Editorial Roundup for Saturday — December 03, 2005

• Semantics: Name that enemy

Semantics: Name that enemy

St. Louis Post-Dispatch, Dec. 2, 200

In the beginning, U.S. troops in Iraq had to contend with the “fedayeen,” fanatical loyalists of Saddam Hussein. Then, after Mr. Hussein’s government (and statue) were toppled, American troops briefly confronted “guerrilla fighters.” The White House objected to that term, with its evocation of Vietnam, and said U.S. troops were confronting “dead-enders,” desperate folks who just wouldn’t give up.

Since then the term of choice has been “insurgents,” as in Vice President Dick Cheney’s famous comment last summer that “the insurgency is in its last throes.” But over the Thanksgiving holiday, Secretary of Defense Donald Rumsfeld decided that “insurgency” didn’t fit, either.

“This is a group of people who don’t merit the word ‘insurgency,'” he said Tuesday. “I think that you can have a legitimate insurgency in a country that has popular support and has a cohesiveness and has a legitimate gripe.
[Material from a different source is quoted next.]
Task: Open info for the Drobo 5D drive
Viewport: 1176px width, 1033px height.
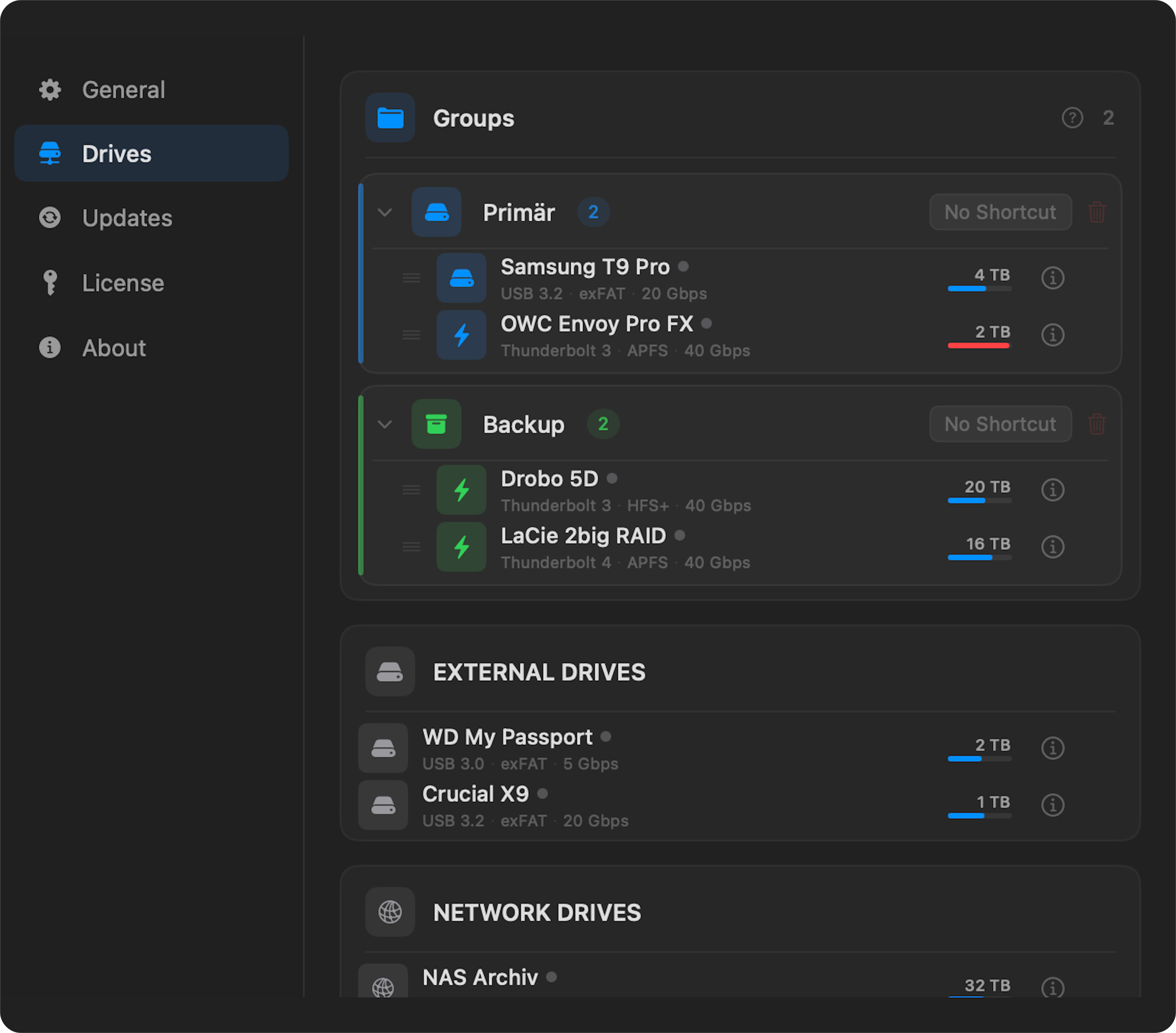Action: click(x=1053, y=489)
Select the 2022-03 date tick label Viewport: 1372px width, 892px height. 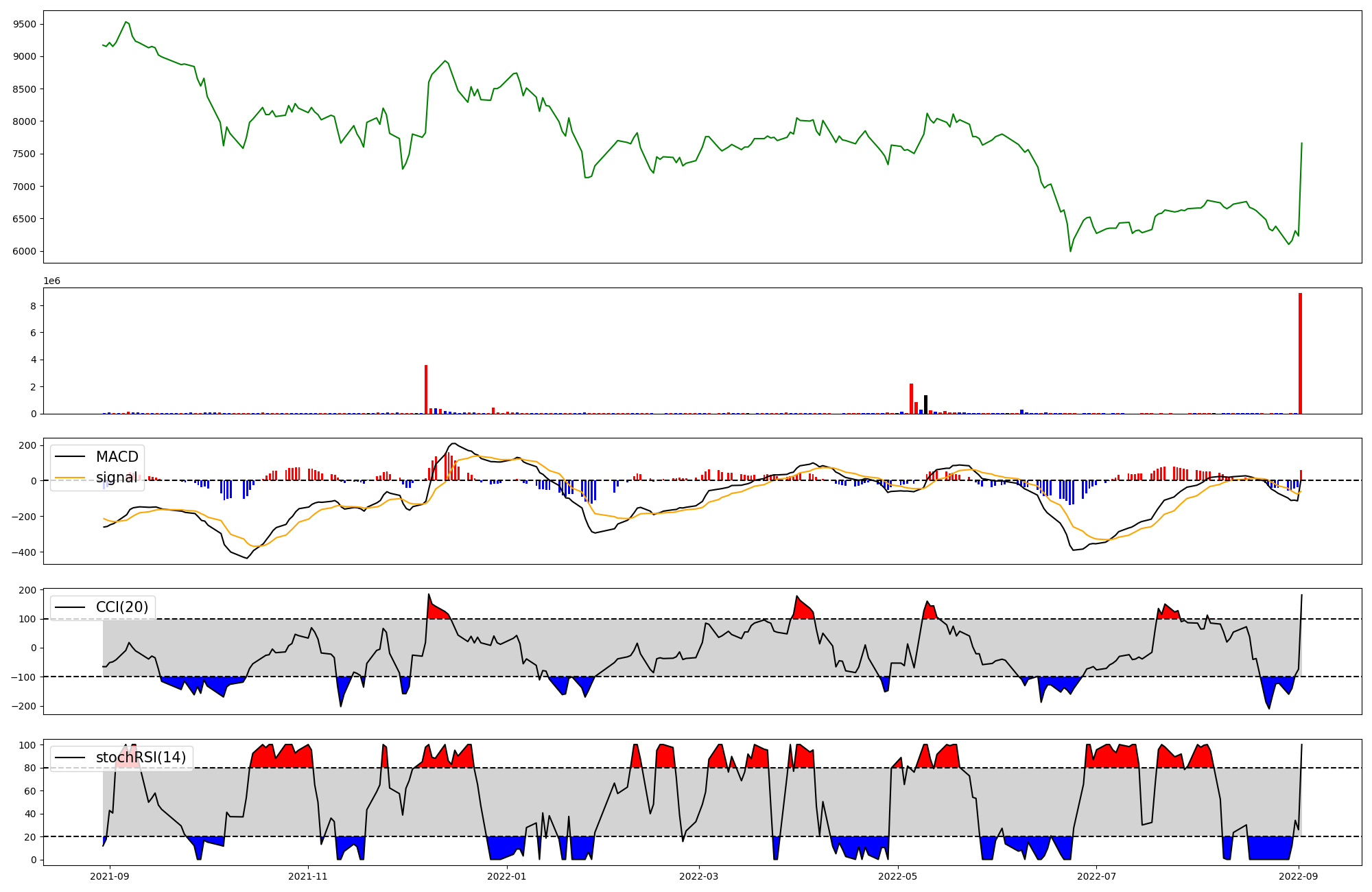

These people don’t have a legitimate gripe.”

President George W. Bush may have signed on to the war on “insurgents.” In his speech at Annapolis Wednesday, the president said, “The enemy in Iraq is a combination of rejectionists, Saddamists and terrorists.”

It is not clear whether “rejectionists, Saddamists and terrorists” will catch on, or suffer the same fate as “fedayeen,” “guerrilla” and “insurgents”. But given the way the war is going, the enemy might as well be the Iraqi Cong.

The Republic, Columbus, Ind., Nov. 24

Rep. John Murtha, D-Pa., started a firestorm with his call for withdrawal of U.S. forces from Iraq.

While it is proper to challenge the premise of Murtha’s proposal, it does a greater disservice to the troops who have stood in harm’s way to label him and others as cowards.

Vice President Dick Cheney has come close to the edge in his criticism of those who are calling for a pullout, suggesting that they are betraying the troops.

The important point all Americans need to recognize is that we must have this debate. We should have had this debate before we plunged so far into this war, instead of rubber-stamping a popular president’s action out of a fear that to raise questions would cost votes.

It is a debate that should have taken place during Vietnam, during the Korean conflict and, yes, even after Pearl Harbor.

To raise questions about going to war is not a betrayal of those we send to fight that war. It actually makes their sacrifices meaningful because it is the highest form of a free government.